Brazil, anxious to exorcise the ghosts of their shocking 7-1 defeat to Germany in the semi-final of the last World Cup and in fine form in 2017, will acknowledge this looks a kind welcome to Russia, and a tournament where they begin among the top favourites.

But Switzerland and Costa Rica both reached the knockout phase in 2014, and aim for the last 16, at least, again.

Look out for some tough marking on Neymar, first when he comes up against an old foe, Juventus’s Stephan Lichtsteiner, the uncompromising Swiss captain taking him on in the group’s first fixture.

Come the match against Serbia, it will be the teak-tough Branislav Ivanovic patrolling Neymar’s territory.

F Germany, Mexico, Sweden, S Korea

The holders of the World Cup, and winners of the warm-up event for Russia 2018 - the Confederations Cup of five months ago - ought to take this collection of hurdles largely in their stride.

A less-than-full-strength German team taken by manager Joachim Low to the Confeds beat Mexico 4-1 in the quarter-final in Sochi.

Sweden can boast an even finer recent victim. They are in Russia at the expense of Italy, who they defeated in the play-offs, and the Swedes are there despite the international retirement of Zlatan Ibrahimovic.

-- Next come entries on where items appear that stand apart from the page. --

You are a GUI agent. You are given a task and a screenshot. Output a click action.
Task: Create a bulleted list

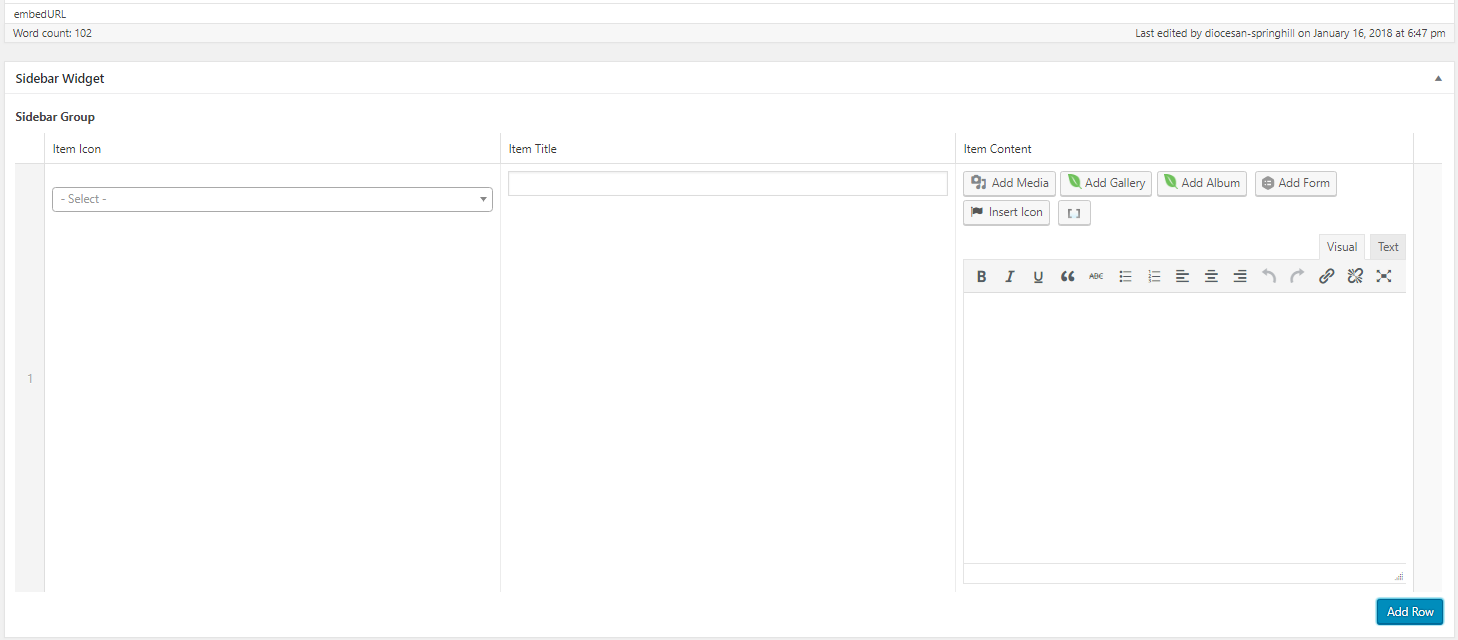[x=1125, y=277]
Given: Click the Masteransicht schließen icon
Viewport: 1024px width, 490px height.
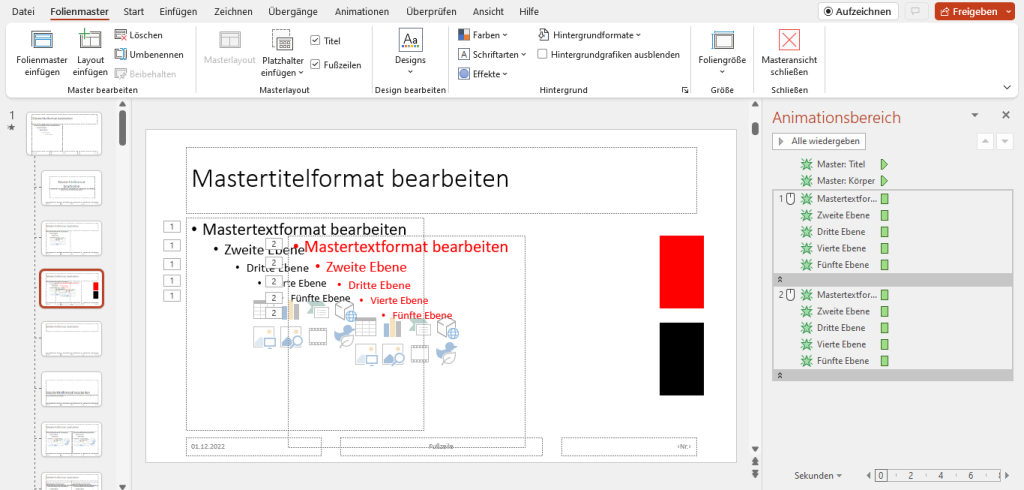Looking at the screenshot, I should tap(789, 41).
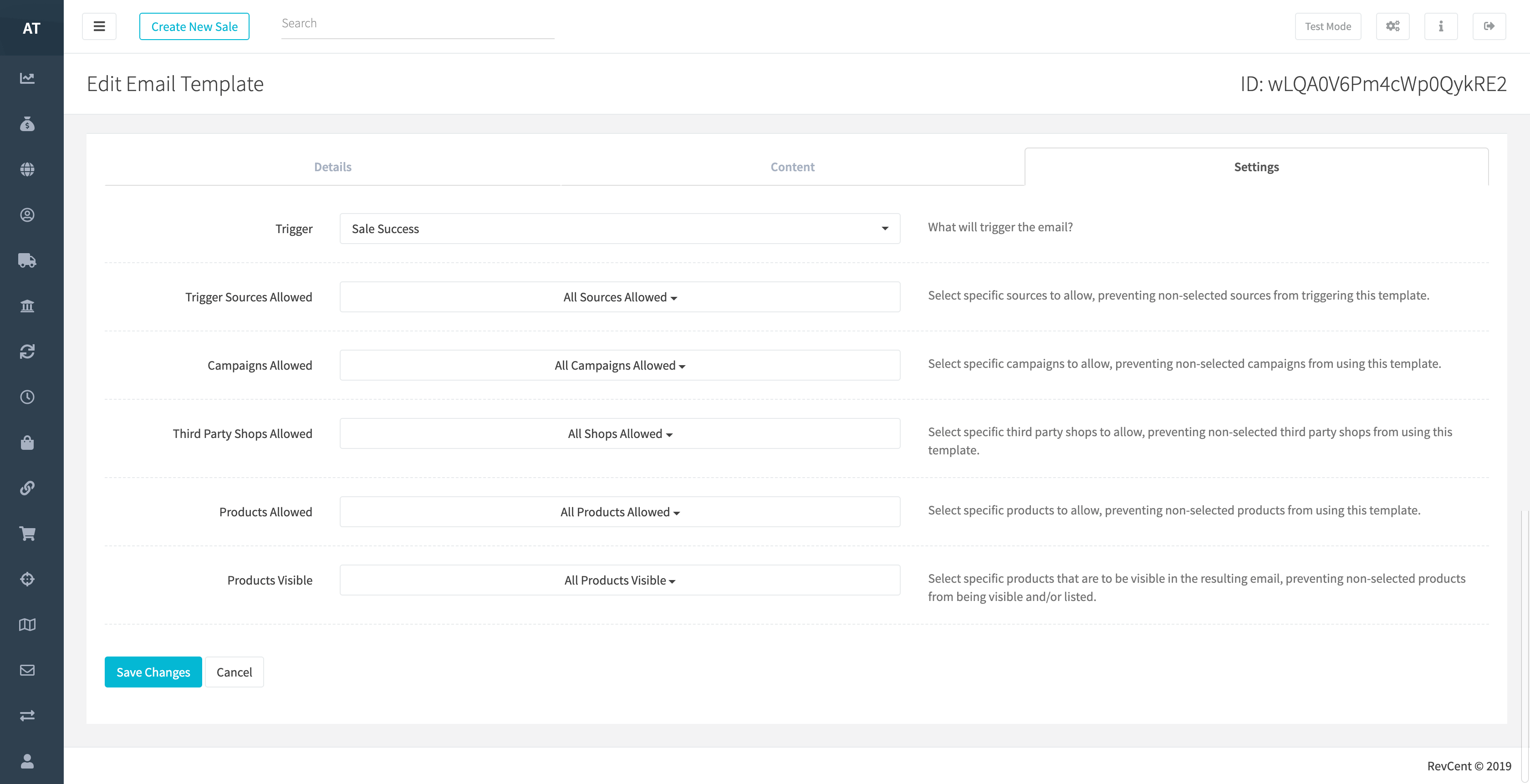Click the shopping cart sidebar icon
The image size is (1530, 784).
coord(27,533)
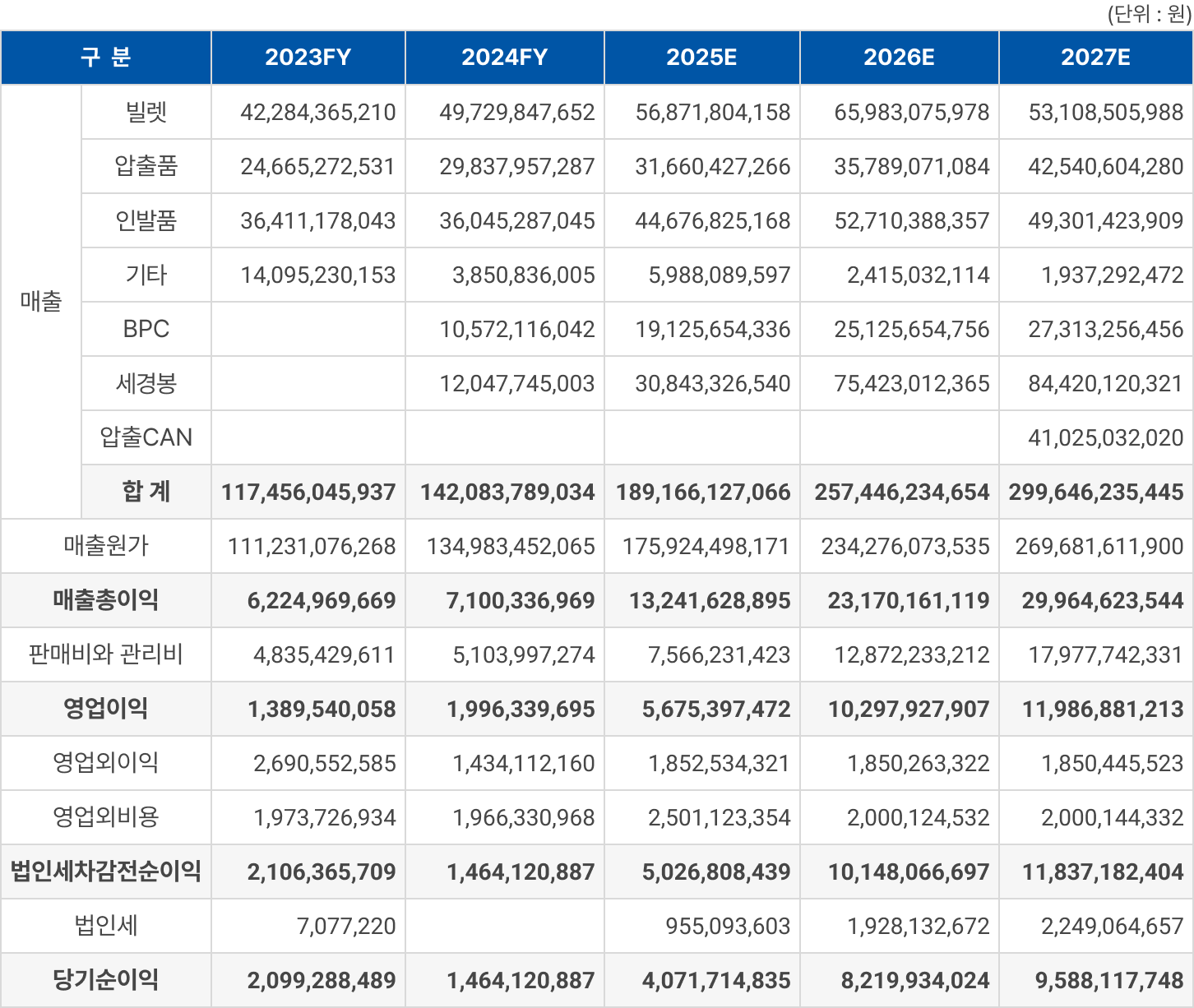Click the 세경봉 row label
Image resolution: width=1194 pixels, height=1008 pixels.
pos(146,383)
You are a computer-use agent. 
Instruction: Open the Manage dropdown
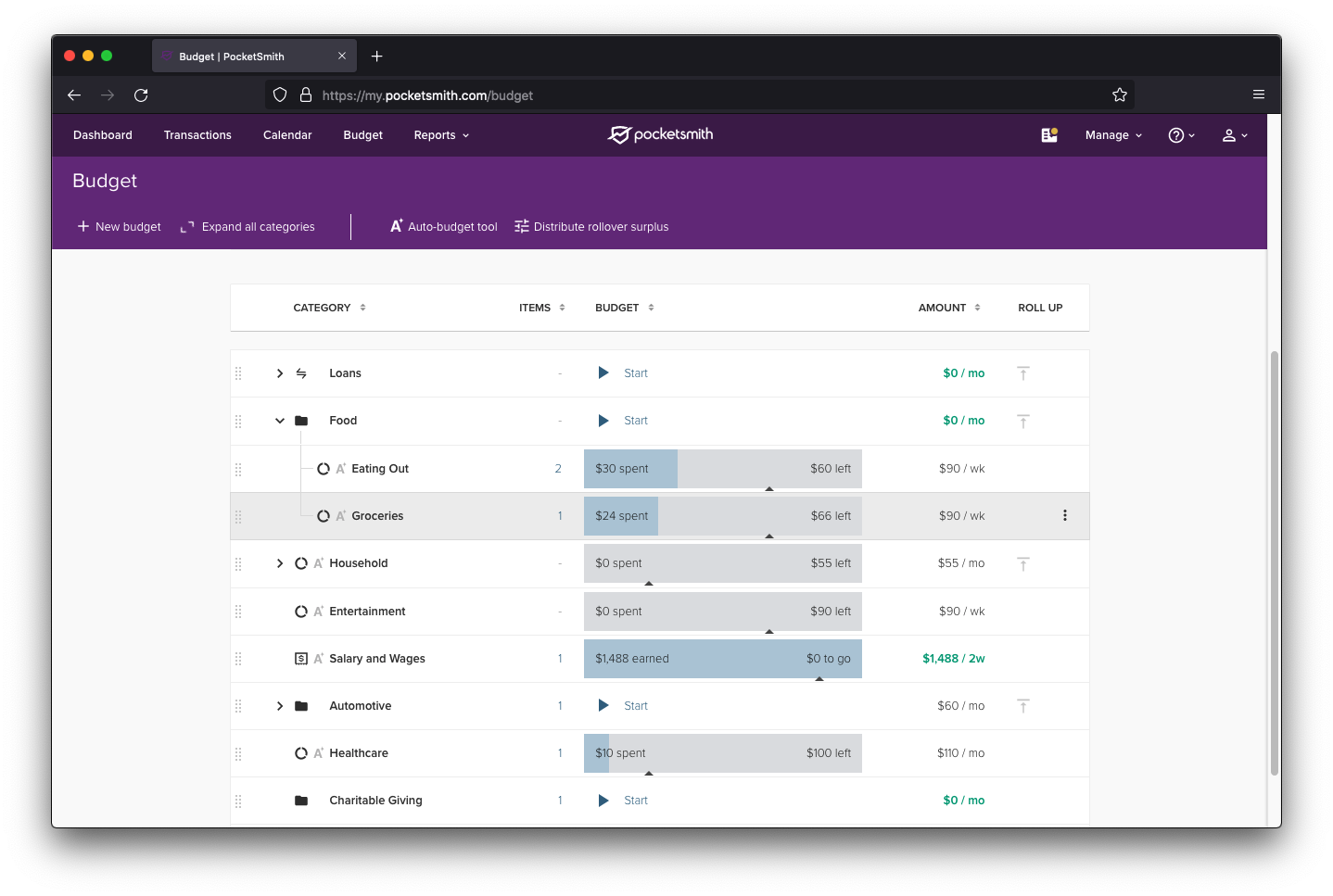pyautogui.click(x=1111, y=134)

The bandwagon beseeching Ibrahimovic to return to the national team by June will probably not recede entirely between now and then. But the Swedes will focus determinedly on finishing above Mexico, habitual last-16 qualifiers, and South Korea.

G Belgium, Panama, England, Tunisia

Tunisia, impressively solid and spirited in qualifying for what will be their fourth World Cup, can feel encouraged. They have ended up with a novice, in Panama, in their group. They also have a notoriously slow starter in England for their opening fixture.

England have triumphed just once in an opening match at World Cup in the last four attempts. Before that, in 1998, they beat Tunisia on Matchday 1, by 2-0.

The two European teams must, though, be rated favourites to progress and Belgium will carry to Russia a formidably strong squad. Pick an XI of excellent Belgians from just the top seven clubs in the English Premier League table and it shines far brighter than an England XI drawn from the same clubs.

If Tunisia can come through against Harry Kane and then the likes of Eden Hazard, Kevin de Bruyne and Romelu Lukaku with a point or two, then they give themselves a chance of progress via their match against Panama.

James Rodriguez was the star for Colombia in the previous World Cup. Martin Mejia / AP Photo
James Rodriguez was the star for Colombia in the previous World Cup. Martin Mejia / AP Photo

H Poland, Senegal, Colombia, Japan

Both Asia and Africa might glimpse in Group H their best chances of representation in the second phase.

Colombia struggled to find a settled idea of their best team in qualifying. James Rodriguez, their outstanding star at the last World Cup, has regained some of the confidence he lost while marginalised at Real Madrid during his ongoing loan spell at Bayern Munich. But they have been a less potent attacking force than their illustrious forwards should make them.

Poland, meanwhile, have a supreme attacking force in captain Robert Lewandowksi of Bayern.

Senegal have the speed going forward to trouble any opposition, with Sadio Mane their spearhead. Like Japan, the West Africans will be looking to emulate their achievements at the 2002 World Cup. Then, Senegal reached the last eight, and Japan made it to the last-16 stage.